Dataset records
*-*-*
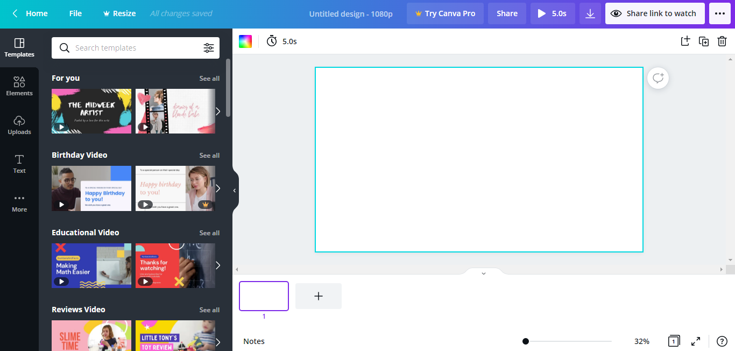The image size is (735, 351).
Task: Open the Text panel
Action: tap(19, 164)
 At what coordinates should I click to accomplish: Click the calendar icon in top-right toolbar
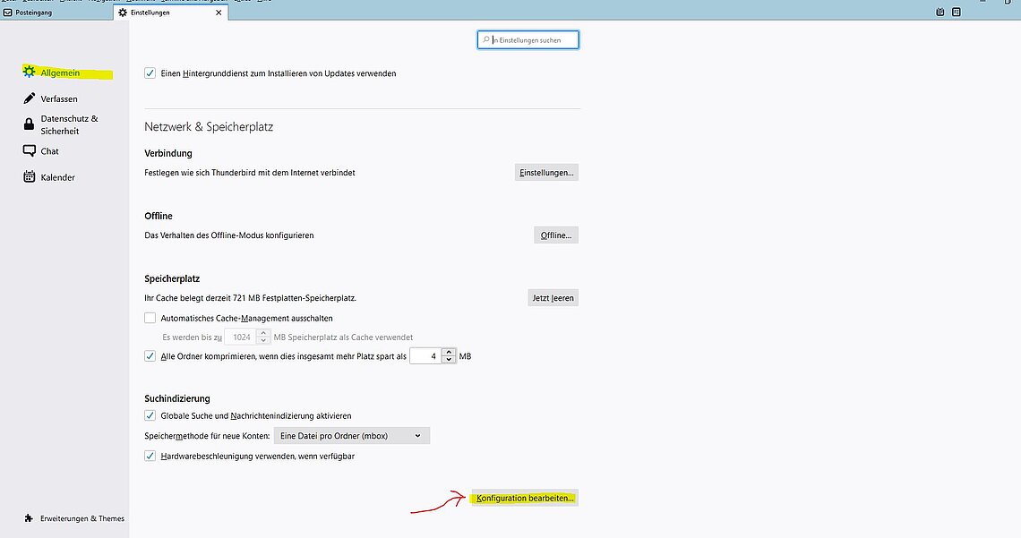[x=940, y=13]
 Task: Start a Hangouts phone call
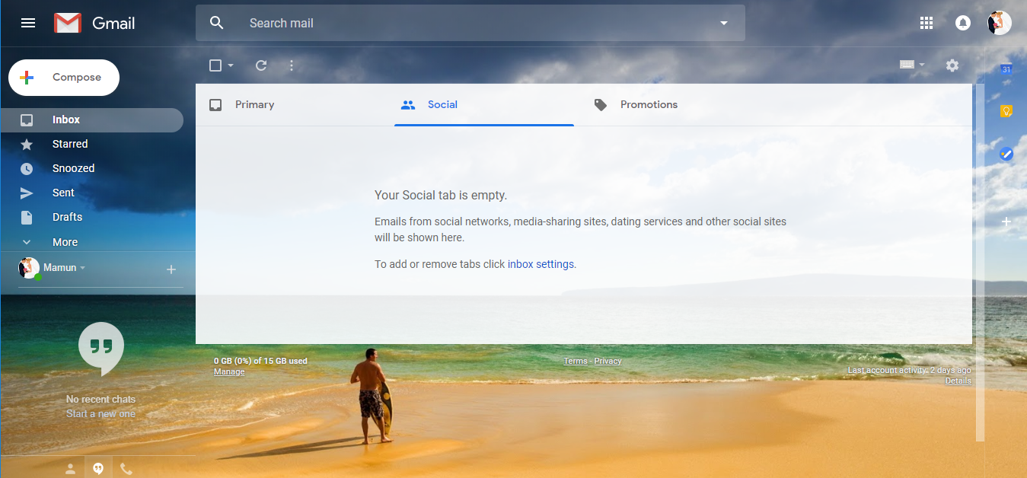tap(126, 467)
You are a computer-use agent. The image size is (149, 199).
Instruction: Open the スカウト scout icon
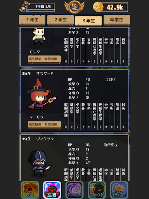tap(97, 190)
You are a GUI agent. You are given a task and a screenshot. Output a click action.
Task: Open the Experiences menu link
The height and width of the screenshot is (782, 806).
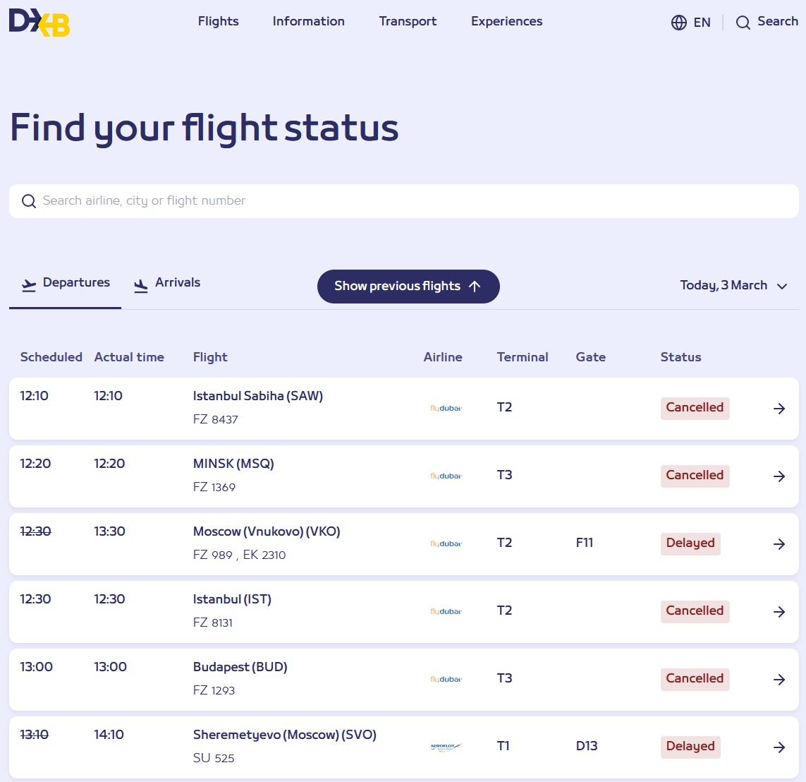[506, 21]
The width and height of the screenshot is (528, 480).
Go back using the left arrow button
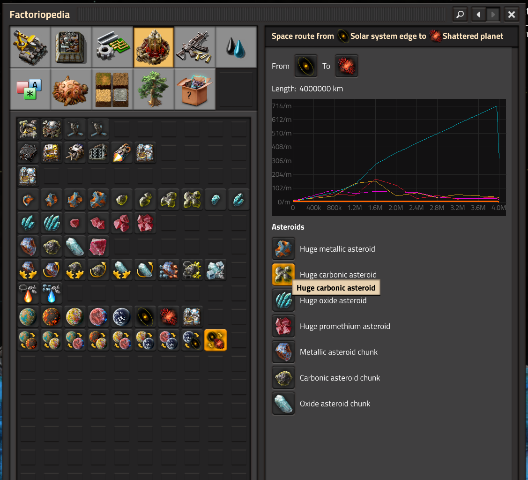(x=478, y=15)
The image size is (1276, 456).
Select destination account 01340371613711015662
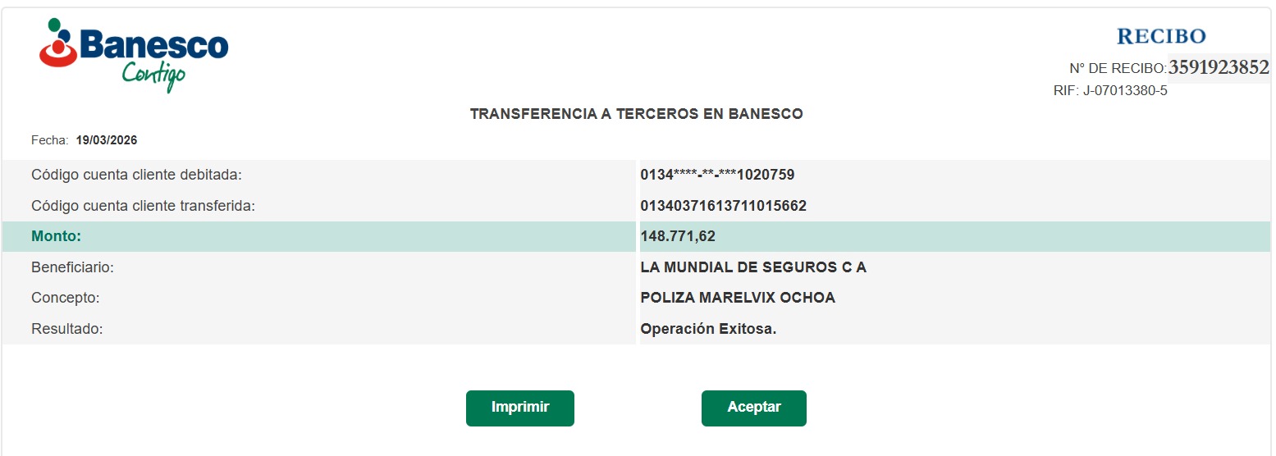723,206
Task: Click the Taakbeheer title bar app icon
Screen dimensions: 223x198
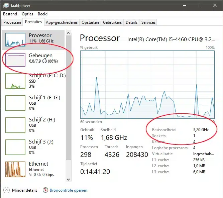Action: 6,5
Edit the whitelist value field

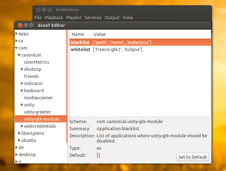[x=117, y=49]
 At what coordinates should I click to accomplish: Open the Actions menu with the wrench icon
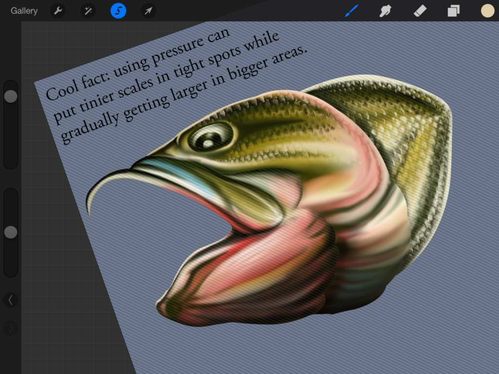pos(58,11)
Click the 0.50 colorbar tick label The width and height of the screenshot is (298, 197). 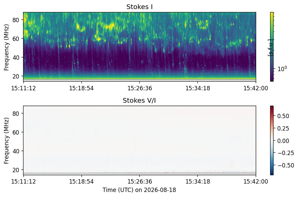(283, 116)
*-*-*
(The task):
Reproduce exactly, with no pictures, the lines above from the one holding "At what coordinates should I click to accomplish: Click" to the one holding "Task: Open the Experiences menu link", inclusive.

(Your solution):
 At what coordinates should I click to accomplish: Click the calendar icon in top-right toolbar
[x=940, y=13]
 Task: Start a Hangouts phone call
tap(126, 467)
You are a computer-use agent. The image size is (149, 199).
Instruction: Open the スカウト scout icon
tap(97, 190)
You are a GUI agent. You are given a task and a screenshot. Output a click action.
Task: Open the Experiences menu link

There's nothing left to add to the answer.